» 所供文本:
════════

对任意四边形椅子贴地证明的尝试

经过和学长的讨论，这个证明方法存在问题

投影变换是非线性变换，在旋转后变换的图形和原先变换图形不一定一样，即原先是直角梯形，旋转了45度后可能不是直角梯形了，本方法为了得到梯形无法避免非线性变换，无法保证旋转后的图形形状，无法用来证明

背景：

在连续地面上，尝试证明一个四条腿的梯形椅子可以完全贴地，已知总有三条腿可以完全贴地

方案：

1.旋转：没有对称性
2.空间几何：找两个可以贴地的正方形椅子，椅面不一定平行
3.图像变换：透视投影可以，将二维坐标扩展为三维齐次坐标，但需注意部分变换函数并不连续。

════════

» 工作任务 1:
在椅子贴地证明一文中，投影变换被认为属于哪一类变换？
» 工作任务 2:
请复制椅子贴地证明一文中从“投影变换是非线性变换，在旋转”起一直到“需注意部分变换函数并不连续。”为止的全部内容。

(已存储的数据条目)
════════

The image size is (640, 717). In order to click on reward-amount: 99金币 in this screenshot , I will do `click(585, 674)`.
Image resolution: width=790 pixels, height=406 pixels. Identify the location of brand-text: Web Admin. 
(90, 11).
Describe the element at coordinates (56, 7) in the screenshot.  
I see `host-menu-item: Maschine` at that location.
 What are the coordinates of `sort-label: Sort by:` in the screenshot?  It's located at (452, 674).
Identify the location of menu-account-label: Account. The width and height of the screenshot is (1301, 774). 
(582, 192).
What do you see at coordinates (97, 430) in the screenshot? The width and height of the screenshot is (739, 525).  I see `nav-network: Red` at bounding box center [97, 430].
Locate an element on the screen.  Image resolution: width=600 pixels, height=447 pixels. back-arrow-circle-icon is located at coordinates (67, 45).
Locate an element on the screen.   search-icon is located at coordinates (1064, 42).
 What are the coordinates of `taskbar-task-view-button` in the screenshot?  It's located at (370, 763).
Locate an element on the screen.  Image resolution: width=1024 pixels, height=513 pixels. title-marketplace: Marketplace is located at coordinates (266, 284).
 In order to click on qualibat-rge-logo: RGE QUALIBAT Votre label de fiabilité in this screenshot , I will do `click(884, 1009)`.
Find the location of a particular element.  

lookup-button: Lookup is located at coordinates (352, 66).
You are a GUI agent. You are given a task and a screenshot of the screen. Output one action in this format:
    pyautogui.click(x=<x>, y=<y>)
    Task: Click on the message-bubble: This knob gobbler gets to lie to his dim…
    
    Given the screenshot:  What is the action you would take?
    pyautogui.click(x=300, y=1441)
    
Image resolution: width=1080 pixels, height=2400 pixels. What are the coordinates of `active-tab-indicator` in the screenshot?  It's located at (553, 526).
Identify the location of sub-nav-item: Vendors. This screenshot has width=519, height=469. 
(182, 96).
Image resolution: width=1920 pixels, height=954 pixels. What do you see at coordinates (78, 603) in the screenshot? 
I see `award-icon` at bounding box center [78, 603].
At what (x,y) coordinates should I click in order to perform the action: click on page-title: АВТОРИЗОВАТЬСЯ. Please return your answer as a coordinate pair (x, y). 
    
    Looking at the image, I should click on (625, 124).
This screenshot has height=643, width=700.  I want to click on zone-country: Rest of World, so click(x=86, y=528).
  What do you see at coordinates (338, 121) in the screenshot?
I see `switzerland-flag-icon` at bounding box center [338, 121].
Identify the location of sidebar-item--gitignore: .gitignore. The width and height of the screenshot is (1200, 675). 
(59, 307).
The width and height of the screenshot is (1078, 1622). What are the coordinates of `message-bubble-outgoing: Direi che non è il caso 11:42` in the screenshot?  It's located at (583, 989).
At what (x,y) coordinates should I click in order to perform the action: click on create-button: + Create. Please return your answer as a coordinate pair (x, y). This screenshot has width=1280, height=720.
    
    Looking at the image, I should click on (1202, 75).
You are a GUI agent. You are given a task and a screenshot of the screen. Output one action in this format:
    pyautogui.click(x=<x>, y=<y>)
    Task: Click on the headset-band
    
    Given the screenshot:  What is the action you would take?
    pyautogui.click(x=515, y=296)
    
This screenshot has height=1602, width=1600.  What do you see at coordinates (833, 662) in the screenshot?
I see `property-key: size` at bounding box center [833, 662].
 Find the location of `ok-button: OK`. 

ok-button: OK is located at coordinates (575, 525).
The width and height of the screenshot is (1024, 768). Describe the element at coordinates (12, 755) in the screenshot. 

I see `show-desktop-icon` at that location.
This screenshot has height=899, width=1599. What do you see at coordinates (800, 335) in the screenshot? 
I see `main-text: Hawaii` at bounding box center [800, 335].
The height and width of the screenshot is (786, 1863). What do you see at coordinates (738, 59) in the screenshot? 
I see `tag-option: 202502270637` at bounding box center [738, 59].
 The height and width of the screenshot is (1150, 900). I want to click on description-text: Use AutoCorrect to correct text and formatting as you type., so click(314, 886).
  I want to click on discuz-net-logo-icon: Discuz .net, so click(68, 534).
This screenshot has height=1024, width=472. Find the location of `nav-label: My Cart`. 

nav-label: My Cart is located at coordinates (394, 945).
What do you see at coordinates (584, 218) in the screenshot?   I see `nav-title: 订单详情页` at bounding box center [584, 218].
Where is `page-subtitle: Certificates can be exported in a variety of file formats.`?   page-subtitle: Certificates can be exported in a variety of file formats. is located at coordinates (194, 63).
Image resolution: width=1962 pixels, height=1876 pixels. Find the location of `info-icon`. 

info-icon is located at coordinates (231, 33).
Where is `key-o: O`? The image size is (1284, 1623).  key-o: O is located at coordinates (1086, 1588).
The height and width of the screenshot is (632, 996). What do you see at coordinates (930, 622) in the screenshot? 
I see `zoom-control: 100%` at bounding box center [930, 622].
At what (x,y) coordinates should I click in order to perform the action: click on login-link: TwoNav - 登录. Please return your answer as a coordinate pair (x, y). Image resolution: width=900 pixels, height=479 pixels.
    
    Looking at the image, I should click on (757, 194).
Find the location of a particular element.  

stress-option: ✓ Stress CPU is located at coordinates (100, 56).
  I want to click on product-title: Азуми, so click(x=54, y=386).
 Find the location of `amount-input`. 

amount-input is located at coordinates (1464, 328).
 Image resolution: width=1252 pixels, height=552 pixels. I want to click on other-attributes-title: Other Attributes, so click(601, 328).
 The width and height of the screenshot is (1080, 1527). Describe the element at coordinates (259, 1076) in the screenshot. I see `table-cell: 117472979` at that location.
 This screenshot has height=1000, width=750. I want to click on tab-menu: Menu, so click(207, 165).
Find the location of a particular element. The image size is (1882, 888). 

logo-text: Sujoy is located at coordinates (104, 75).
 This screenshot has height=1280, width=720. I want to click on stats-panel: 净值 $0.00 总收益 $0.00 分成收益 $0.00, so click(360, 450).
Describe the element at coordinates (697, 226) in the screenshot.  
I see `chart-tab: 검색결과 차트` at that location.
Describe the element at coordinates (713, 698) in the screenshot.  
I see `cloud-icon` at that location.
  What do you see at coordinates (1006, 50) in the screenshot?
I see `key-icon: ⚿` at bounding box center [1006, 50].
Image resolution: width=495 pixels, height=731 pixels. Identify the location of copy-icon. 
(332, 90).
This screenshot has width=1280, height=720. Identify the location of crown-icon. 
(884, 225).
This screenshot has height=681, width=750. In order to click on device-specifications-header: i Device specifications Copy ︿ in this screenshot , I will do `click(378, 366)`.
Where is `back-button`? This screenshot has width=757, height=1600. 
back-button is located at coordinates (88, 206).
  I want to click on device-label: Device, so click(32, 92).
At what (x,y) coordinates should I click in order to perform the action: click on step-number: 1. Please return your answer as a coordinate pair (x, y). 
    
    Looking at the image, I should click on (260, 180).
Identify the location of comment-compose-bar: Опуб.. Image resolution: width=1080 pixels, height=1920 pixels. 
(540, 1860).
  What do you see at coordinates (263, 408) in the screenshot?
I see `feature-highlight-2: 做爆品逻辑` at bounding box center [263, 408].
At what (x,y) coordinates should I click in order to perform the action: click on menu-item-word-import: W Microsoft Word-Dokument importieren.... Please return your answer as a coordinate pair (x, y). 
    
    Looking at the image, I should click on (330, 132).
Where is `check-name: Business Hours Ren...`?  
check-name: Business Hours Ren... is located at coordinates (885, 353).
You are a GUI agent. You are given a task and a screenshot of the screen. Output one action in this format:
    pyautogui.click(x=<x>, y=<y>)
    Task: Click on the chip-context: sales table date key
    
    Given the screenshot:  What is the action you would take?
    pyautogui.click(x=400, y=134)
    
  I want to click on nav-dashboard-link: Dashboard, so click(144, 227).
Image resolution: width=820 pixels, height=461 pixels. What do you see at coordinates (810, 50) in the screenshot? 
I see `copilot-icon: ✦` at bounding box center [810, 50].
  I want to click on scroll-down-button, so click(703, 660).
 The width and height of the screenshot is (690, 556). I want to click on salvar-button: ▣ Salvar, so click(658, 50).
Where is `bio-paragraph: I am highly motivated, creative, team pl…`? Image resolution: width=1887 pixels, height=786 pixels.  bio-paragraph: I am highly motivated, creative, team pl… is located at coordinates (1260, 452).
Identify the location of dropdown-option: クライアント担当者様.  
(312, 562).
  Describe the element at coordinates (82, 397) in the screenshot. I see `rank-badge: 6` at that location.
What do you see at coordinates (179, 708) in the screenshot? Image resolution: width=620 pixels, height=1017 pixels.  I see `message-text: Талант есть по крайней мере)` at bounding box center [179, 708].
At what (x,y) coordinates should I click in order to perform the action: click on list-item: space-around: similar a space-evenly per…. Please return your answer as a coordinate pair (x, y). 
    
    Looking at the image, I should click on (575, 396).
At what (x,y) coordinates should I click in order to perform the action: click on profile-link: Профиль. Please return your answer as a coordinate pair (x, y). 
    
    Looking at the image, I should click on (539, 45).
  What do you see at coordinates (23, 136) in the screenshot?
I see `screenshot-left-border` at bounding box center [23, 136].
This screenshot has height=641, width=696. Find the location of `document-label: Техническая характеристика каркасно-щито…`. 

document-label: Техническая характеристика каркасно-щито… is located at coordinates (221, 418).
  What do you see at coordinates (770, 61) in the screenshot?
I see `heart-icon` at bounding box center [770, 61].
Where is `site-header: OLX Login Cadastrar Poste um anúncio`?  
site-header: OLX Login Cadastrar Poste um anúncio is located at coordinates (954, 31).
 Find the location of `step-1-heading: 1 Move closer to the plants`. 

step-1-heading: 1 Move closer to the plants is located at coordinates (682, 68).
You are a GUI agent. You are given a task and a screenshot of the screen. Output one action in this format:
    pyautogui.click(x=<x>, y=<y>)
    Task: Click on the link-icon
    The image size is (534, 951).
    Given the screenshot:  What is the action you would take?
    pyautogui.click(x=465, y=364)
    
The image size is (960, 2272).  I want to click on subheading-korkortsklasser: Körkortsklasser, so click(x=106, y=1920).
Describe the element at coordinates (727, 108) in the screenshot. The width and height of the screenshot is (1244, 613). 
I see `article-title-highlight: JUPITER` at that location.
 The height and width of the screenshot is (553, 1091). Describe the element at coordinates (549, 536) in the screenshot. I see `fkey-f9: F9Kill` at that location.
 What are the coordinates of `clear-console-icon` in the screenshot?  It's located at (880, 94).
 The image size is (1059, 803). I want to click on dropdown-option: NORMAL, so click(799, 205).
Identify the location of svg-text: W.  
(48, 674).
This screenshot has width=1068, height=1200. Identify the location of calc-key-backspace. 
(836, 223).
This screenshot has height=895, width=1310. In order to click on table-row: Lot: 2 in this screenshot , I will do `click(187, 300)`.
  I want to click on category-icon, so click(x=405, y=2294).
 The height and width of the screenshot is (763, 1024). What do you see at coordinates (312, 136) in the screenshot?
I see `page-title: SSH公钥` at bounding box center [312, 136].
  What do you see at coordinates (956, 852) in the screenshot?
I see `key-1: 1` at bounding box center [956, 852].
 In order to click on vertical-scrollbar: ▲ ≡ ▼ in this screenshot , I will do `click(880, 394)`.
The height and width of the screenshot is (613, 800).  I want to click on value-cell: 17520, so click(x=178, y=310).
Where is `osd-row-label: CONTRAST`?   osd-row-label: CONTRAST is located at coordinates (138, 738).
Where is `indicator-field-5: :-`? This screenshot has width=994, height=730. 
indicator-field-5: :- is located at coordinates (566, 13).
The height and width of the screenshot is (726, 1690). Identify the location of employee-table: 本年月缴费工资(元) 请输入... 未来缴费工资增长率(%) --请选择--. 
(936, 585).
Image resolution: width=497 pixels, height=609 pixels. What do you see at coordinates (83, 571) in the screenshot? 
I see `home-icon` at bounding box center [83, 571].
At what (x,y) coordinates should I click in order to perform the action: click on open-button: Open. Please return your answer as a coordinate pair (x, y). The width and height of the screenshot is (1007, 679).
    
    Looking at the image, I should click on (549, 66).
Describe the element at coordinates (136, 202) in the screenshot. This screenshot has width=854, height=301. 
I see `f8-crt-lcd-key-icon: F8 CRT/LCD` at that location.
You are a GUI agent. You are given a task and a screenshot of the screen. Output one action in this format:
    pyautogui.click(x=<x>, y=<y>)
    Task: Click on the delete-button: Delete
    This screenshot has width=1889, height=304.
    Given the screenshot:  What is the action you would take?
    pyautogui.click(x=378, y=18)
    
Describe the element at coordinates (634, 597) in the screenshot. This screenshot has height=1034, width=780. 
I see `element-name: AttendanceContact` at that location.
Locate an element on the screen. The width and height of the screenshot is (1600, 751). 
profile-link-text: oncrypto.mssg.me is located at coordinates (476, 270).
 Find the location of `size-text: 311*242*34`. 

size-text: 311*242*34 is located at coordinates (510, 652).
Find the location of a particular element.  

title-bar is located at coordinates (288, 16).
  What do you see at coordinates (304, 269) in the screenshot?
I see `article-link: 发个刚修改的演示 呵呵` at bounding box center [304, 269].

════════

» 输出结果 1:
非线性变换。

» 输出结果 2:
投影变换是非线性变换，在旋转后变换的图形和原先变换图形不一定一样，即原先是直角梯形，旋转了45度后可能不是直角梯形了，本方法为了得到梯形无法避免非线性变换，无法保证旋转后的图形形状，无法用来证明

背景：

在连续地面上，尝试证明一个四条腿的梯形椅子可以完全贴地，已知总有三条腿可以完全贴地

方案：

1.旋转：没有对称性
2.空间几何：找两个可以贴地的正方形椅子，椅面不一定平行
3.图像变换：透视投影可以，将二维坐标扩展为三维齐次坐标，但需注意部分变换函数并不连续。